Em 1806, durante o reino da Itália sob o império francês, um decreto reformou o sistema assistencial, reunindo todos os hospitais e institutos da cidade na Congregação de Caridade; entre eles estava o brefotrofio, que foi transferido para as instalações do mosteiro de San Rocco, recém-desocupado pelas irmãs teresianas, as carmelitas descalças que lá viviam há mais de um século.

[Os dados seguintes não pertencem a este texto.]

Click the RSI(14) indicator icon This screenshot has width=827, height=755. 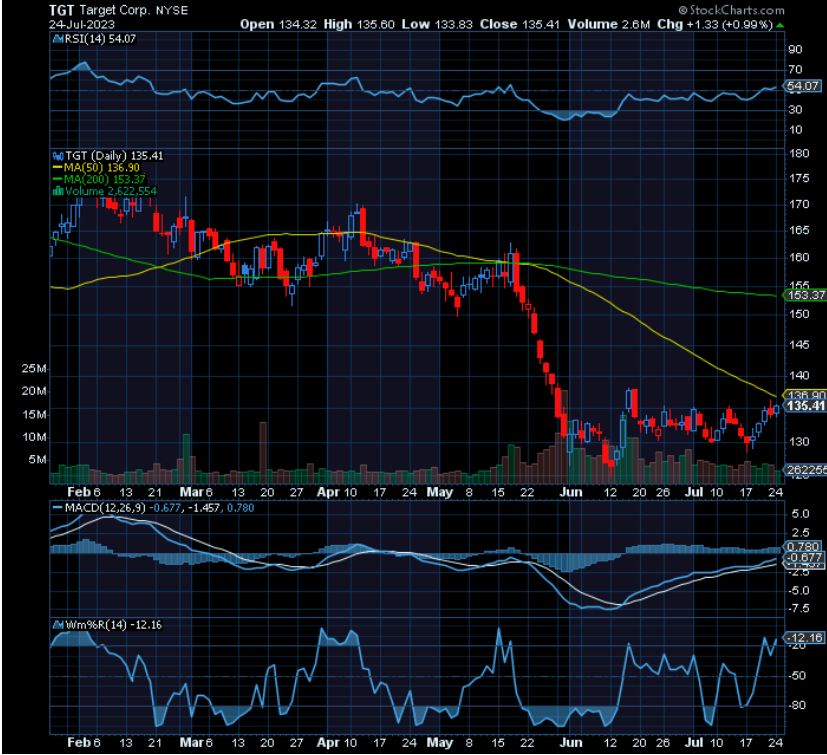57,38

Vista interna da Ruota degli Esposti na Igreja de Sao Roque


Em Vicenza, o brefotrofio, isto é, o instituto que recebia e cuidava de recém-nascidos e lactentes permanentemente ou temporariamente abandonados, esteve localizado do século XV até o século XVII no Hospital de San Marcello e, do século XIX até a segunda metade do século XX, no antigo mosteiro de San Rocco. A expropriação da Chiesa di San Rocco na época napoleônica não foi indolor: a igreja foi gravemente empobrecida de várias obras, que foram parar em museus públicos, e o mosteiro sofreu pesadas alterações e reformas para abrigar a "Casa degli Esposti", o orfanato que existia há séculos na antiga sede de San Marcello, onde eram acolhidos recém-nascidos de nascimentos ilegítimos, ou aqueles com deficiências físicas, psíquicas ou pertencentes a famílias muito pobres sem condições para cuidar deles. A mudança foi motivada pela necessidade de ter espaços mais amplos e confortáveis, e pelo fato de que San Rocco estava localizado em uma parte menos visível da cidade, permitindo assim maior liberdade para deixar uma criança indesejada na "roda" para entregá-la à "piedade cívica".
A administração do lugar piedoso teve que resolver problemas imponentes para garantir a sobrevivência dos recém-nascidos, ou pelo menos tentar fazê-lo. Portanto, além dos apelos das autoridades públicas e do bispo às mulheres de Vicenza para que estivessem dispostas a amamentar os bebês abandonados, encontrou-se a solução no "baliatico", ou seja, a entrega dos bebês expostos para adoção a famílias dispostas a alimentá-los e cuidar deles mediante uma pequena compensação financeira. A mortalidade infantil permaneceu, no entanto, muito alta, e os poucos que sobreviviam enfrentavam enormes dificuldades. Para lidar com esses problemas, o Instituto Novello foi transferido para San Rocco em 1833 e o Conservatório Checcozzi em 1837, com o objetivo de capacitar e integrar socialmente, respectivamente, as meninas e os meninos. Em 1867, no ano seguinte à anexação ao Reino da Itália e à criação da Administração Provincial de Vicenza, a representação e a direção do abrigo foram confiadas a um conselho diretor de cinco membros; o orfanato passou a se chamar "Abrigo para Crianças Abandonadas" e manteve esse nome até 1958, quando foi alterado para "Institutos Provinciais de Assistência à Infância" (IPAI). Essa instituição privilegiou novas formas de assistência, voltadas não apenas para crianças abandonadas, mas também para mães solteiras ou em dificuldade; em 1976, a creche foi aberta também para crianças externas. No final dos anos 80, as crescentes dificuldades econômicas das entidades públicas levaram ao fechamento dos IPAI e, consequentemente, dos serviços por eles gerenciados. 
No pós-guerra, à medida que o número de crianças institucionalizadas diminuía, o antigo mosteiro tornou-se sede de várias atividades sócio-culturais, incluindo o Instituto de Pesquisas de História Social e Religiosa, o Centro de Estudos sobre Negócios e Patrimônio Industrial, o Centro de Serviços Voluntários e a comunidade terapêutica "San Gaetano". Em 2014, o antigo convento foi cedido pela prefeitura à Fundação Cariverona e está em processo de reestruturação para criar serviços, apartamentos e escritórios. 
Além das funções religiosas, a igreja abriga os concertos do coro polifônico da Schola San Rocco.